Любовь Руднева - Голос из глубин
Ветлин отшучивался. Распрощался поспешно, казалось, столько трюизмов и сроду не слыхивал, сколько высыпали на него, словно конфетти, в эти нескончаемые месяцы. Чурался он и излишне «любознательных» — иные ведь все расспросят, выспросят, что надобно и ненадобно, а ему и так под завязочку.
Когда ж вернулся домой, вынул из почтового ящика длинное фирменное письмо. Поднялся на второй этаж, тихо, чтобы не обеспокоить жену, прошел в кабинет и, не снимая плаща, вскрыл конверт.
Потом долго стоял на балконе и не хотел возвращаться в комнату, где на письменном столе лежало распоряжение, так сказать внутренний указ по научной организации, каковую он свято чтил, что увольняется он из научного флота за преступно халатное отношение…
11
«Андрей, пишу Вам с признательностью. Знаю, сколько ж порогов перешагнули Вы и Урванцев, чтоб спасти мое доброе имя, вернее, восстановить его. Теперь, когда отстранен я от капитанства, — кто б мог подумать, что постигнет меня такое, — нахожусь в подвешенном состоянии — уймища времени на размышления. Заглядываю в самые дальние уголки памяти, в какие, оказывается, и вовсе никогда не забредал, захваченный бешеным движением и конкретными целями, или мимоходом только бросал взгляд, под настроением.
Вы, Рей, часто посмеивались надо мною, правда, не без сочувствия, что порой я склонен был к литературным, конечно же тайным упражнениям.
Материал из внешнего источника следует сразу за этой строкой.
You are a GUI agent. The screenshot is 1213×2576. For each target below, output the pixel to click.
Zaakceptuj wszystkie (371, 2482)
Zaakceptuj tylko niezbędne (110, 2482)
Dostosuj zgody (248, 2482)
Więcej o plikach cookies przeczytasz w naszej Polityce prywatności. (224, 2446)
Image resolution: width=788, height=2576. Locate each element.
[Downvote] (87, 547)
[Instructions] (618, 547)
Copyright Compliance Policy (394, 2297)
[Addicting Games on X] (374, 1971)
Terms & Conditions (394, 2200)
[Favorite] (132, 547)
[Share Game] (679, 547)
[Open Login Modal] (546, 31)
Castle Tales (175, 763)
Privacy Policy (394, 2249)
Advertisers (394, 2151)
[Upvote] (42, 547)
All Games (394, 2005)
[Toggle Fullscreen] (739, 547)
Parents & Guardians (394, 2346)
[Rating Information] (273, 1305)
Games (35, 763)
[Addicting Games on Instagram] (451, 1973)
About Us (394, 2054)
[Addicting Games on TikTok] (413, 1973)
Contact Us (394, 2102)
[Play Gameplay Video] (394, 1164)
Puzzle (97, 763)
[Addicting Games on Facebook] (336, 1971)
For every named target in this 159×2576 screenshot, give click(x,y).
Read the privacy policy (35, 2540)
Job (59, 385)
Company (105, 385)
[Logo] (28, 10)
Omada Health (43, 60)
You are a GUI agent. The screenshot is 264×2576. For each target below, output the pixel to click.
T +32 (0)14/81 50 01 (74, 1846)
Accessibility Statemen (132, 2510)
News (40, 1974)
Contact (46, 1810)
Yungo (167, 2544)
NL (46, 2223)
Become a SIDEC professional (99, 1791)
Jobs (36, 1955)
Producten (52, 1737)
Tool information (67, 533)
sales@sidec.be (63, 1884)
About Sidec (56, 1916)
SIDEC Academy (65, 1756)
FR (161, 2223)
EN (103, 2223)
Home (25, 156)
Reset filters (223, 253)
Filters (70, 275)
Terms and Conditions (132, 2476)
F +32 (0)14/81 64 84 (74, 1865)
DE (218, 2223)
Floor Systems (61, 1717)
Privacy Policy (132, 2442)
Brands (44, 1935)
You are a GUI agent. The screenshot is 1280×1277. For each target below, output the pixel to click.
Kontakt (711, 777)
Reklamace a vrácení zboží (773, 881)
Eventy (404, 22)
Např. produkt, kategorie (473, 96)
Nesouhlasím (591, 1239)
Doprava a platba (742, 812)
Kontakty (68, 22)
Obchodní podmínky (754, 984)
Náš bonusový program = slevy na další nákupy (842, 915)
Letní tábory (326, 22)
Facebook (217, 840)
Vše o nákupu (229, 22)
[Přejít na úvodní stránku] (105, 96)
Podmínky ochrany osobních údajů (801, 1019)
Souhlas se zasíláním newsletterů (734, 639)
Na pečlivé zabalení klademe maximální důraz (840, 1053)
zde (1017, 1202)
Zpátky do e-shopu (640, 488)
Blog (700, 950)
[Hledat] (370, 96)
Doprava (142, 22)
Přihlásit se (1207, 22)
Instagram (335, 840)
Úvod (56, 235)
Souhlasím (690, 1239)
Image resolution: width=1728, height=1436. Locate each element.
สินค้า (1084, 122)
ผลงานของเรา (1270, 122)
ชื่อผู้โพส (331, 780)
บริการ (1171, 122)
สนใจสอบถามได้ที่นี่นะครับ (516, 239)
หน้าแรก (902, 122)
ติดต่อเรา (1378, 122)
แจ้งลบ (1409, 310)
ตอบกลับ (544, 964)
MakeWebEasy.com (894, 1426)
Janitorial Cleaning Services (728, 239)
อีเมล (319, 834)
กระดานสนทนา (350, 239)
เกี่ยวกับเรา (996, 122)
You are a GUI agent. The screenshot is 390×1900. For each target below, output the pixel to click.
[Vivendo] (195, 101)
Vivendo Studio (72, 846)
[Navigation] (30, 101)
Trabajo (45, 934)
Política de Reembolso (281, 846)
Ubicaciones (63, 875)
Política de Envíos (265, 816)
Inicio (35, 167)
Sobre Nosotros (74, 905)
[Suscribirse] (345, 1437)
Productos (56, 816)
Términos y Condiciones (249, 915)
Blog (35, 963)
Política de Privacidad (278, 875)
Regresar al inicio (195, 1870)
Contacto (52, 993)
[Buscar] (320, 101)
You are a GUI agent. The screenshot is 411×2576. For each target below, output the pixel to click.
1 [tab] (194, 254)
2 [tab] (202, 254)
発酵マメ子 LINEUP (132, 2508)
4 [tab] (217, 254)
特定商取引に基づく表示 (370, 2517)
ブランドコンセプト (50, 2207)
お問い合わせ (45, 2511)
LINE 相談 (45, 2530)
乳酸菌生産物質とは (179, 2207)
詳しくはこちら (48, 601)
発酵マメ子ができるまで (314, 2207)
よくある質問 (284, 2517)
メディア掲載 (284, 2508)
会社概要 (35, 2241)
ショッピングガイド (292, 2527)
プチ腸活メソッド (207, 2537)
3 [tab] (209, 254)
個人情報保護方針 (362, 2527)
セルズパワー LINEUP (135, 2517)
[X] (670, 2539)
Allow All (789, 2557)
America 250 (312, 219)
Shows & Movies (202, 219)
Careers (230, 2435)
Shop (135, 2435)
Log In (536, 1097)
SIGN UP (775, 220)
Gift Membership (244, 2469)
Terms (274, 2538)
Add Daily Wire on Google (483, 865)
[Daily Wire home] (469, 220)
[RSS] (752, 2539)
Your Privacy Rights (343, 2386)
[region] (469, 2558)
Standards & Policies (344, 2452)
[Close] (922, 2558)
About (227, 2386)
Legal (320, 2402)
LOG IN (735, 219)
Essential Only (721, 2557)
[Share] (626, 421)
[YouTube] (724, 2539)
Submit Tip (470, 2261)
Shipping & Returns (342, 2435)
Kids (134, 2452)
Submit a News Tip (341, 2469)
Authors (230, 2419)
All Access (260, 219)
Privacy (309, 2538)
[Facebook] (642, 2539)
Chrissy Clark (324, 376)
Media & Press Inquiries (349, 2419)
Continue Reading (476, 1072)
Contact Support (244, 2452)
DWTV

Грешу стихами, раза четыре-пять в год, длинными посланиями. Теперь тяготение к непритязательной эссеистике меня спасает. Признаюсь, я только сейчас ощутил какую-то полноту духовной зрелости, что ли. Со стороны могло б такое показаться даже забавным, но Вы ж не сторонний наблюдатель…
Подробно обо всем пишу отцу, он — первая жертва несправедливых обвинений, предъявленных мне. Боюсь, буквально жертва. В восемьдесят лет, при его-то темпераменте, непосредственности, чувстве справедливого — оно владеет им сызмальства, — такой удар!
Сын подсуден, якобы повинен в смерти человека, находившегося в расцвете лет. Чего греха таить, отец гордился мной больше, чем младшим братом, — романтичной натуре казалось ближе моя профессия, да и сыновья влюбленность в его неугомонный дух.
Но сам он и раздвинул мои горизонты, а его огромная библиотека пришлась мне по нраву и вкусу с юных лет, его вхождение в Петровскую эпоху было мне далеко не безразлично, и он не раз говорил друзьям, какую имеет счастливую возможность писать сыну о том, что занимает его, порой мучает, и получать письма из разных широт.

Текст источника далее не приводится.